In light of such behavior, the State of New York convened the New York State Task Force on Life and the Law that proposed legislation that affirmed the presumption that all patients consent to CPR in case of a cardiopulmonary arrest. Despite this presumption for CPR, the Task Force’s recommendation did explicitly state that a DNR order could be entered by a physician if the patient was terminally ill or resuscitation would only serve to prolong the dying process [73]. Consequently, in July 1987, the New York State Legislature amended the State’s public health care law regulating DNR orders. However, the Statute did not address the issue of physicians entering a unilateral DNR on the grounds of medical futility [74].

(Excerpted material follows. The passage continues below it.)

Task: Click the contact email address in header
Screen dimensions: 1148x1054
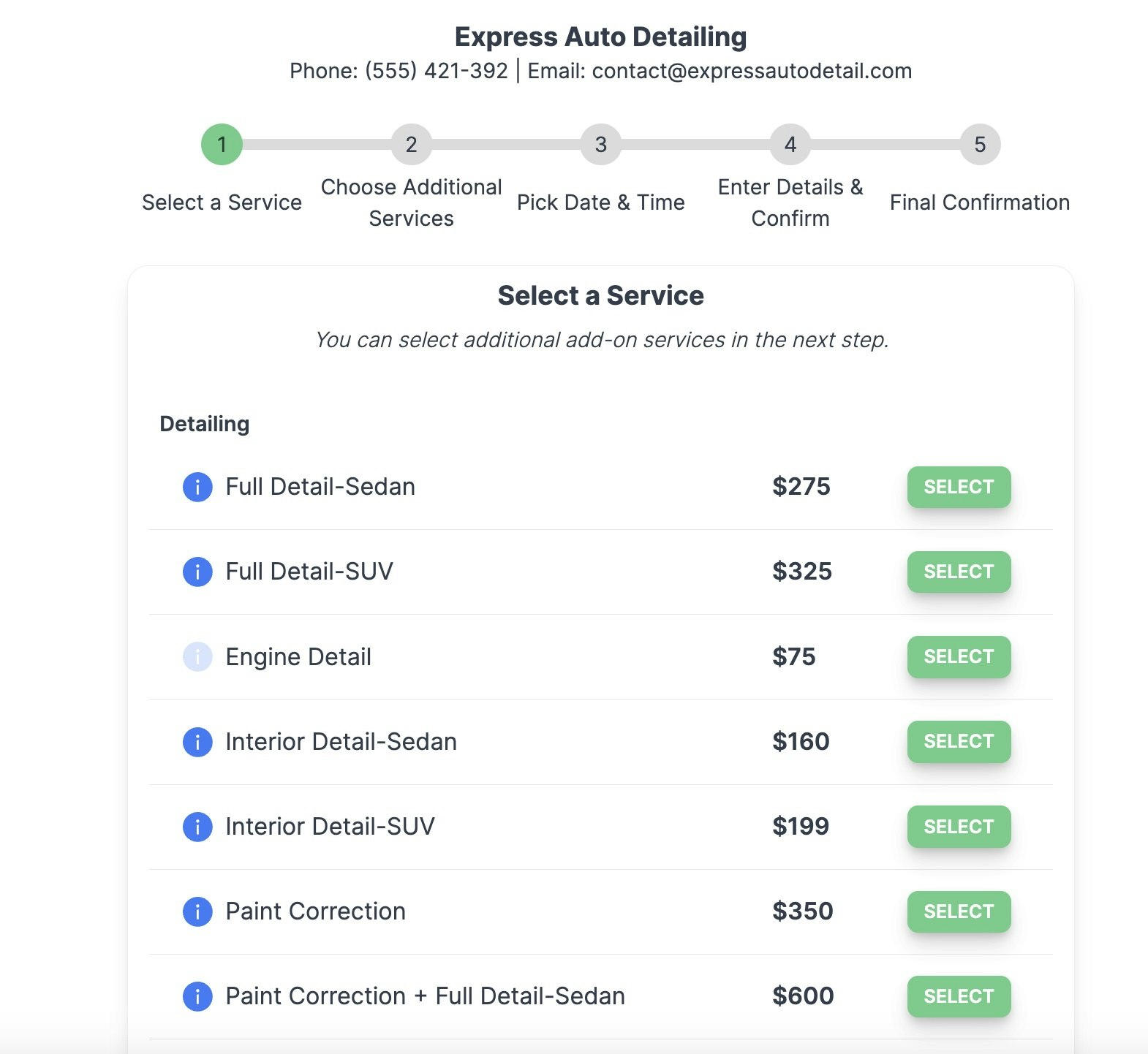Action: pos(752,71)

In 1992, in order to help physicians interpret the new law, a pamphlet was issued by the New York State Department of Health, the New York State Task Force on Life and the Law, the Medical Society of the State of New York, and the Hospital Association of New York State which clearly supported the placing a unilateral DNR in cases of medical futility as judged by two independent physicians. In a pamphlet titled “Do-Not-Resuscitate Orders: Questions and Answers for the Health Care Professionals (2d ed. 1992)” [74], the following question was addressed:

Q: What if the health care agent or surrogate refuses to consent to a DNR order and the physician believes that CPR would be futile for the patient?

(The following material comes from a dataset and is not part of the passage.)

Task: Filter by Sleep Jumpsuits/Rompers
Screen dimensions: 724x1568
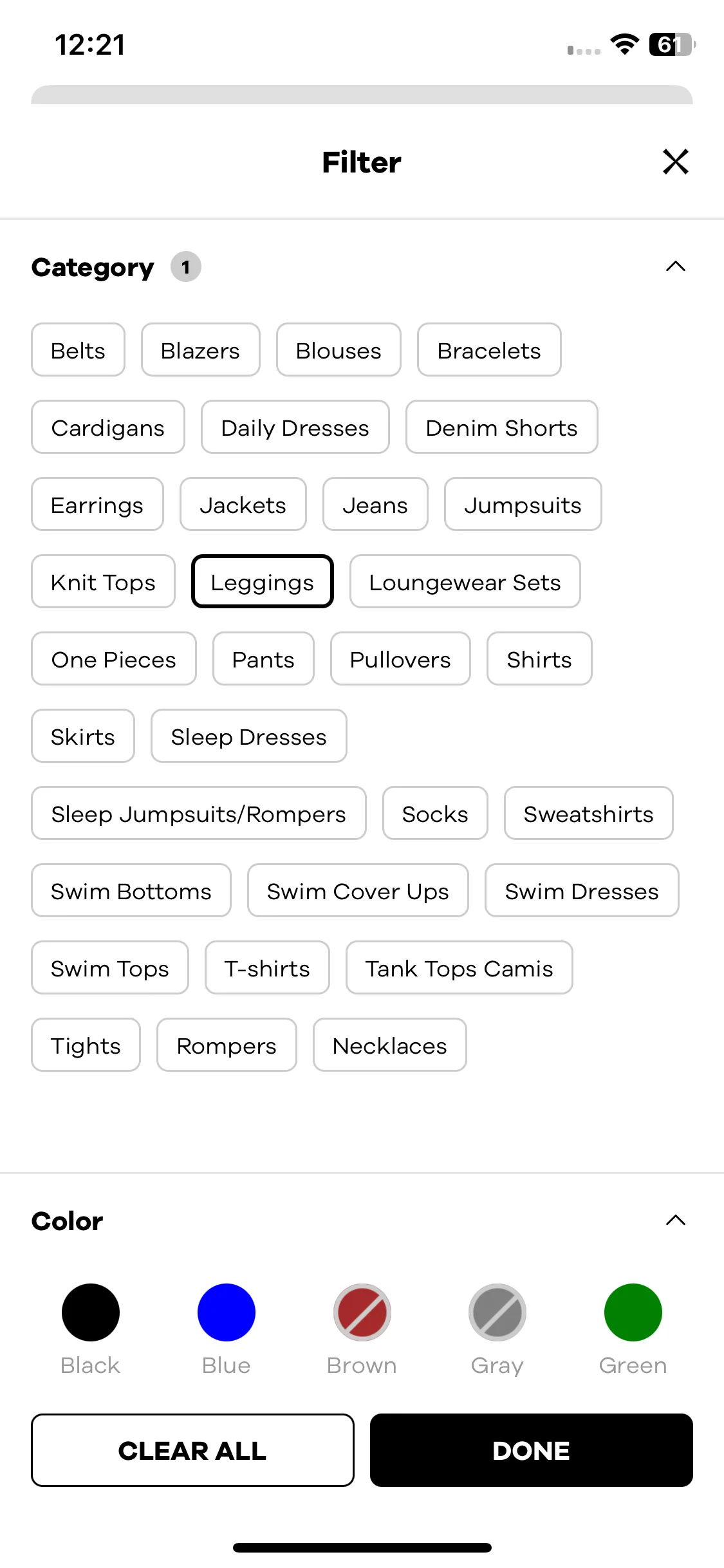Action: pos(199,813)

The attending physician must seek a second opinion. If the second physician concurs that CPR will be futile, as futility is defined by the law, and the concurrence is written in the chart, the attending physician may enter the order on grounds of futility, but must inform the agent or surrogate.

However, in 2003, in a formal opinion rendered by then New York State Attorney General Eliot Spitzer, New York State Public Health law §2965 was interpreted as prohibiting the placement of a unilateral DNR without the physician obtaining a court order (https://ag.ny.gov/sites/default/files/opinion/2003-F1%20pw.pdf). The New York Attorney General attempted to ameliorate the impact of such an interpretation by noting that after an arrest occurs and resuscitation is underway, the New York Statute does not apply and that a finding of “futility will justify a decision to forego resuscitation” [75].

Attorney General Eliot Spitzer’s interpretation results in an interesting scenario. The decision to terminate resuscitative efforts is left to the learned discretion of the physicians and any disagreement in the medical management during resuscitation would be, presumably, argued under the medical malpractice rubric. On the other hand, the very same physician’s judgment on whether to initiate resuscitation is overruled by the State’s legislature. This quixotic scenario is not unique to American jurisprudence. Along similar lines, the Supreme Court of Canada recently wrestled with a similar decision resorting to a dubious distinction between withdrawing and withholding care [76]. This logical impasse would have been avoided if the legislature and the courts viewed CPR as a medical procedure and analyzed its application under established medical malpractice law.

Conclusion

In summary, as the application of CPR diffused outside the hospital setting, the endpoint was to emphasize proper technique. Placing the outcome in broader context of choosing the appropriate candidates that would benefit from CPR did not receive similar emphasis. In retrospect, this may have been inevitable as widespread use of CPR for out-of-hospital cardiac arrests is a worthwhile goal. However, the unwanted by-product was that CPR became to be seen as a panacea. In addition, unlike every other medical intervention which is judged on the merits of traditional malpractice law with medical professionals delineating the standard of care, legislatures and courts have imposed their own standards.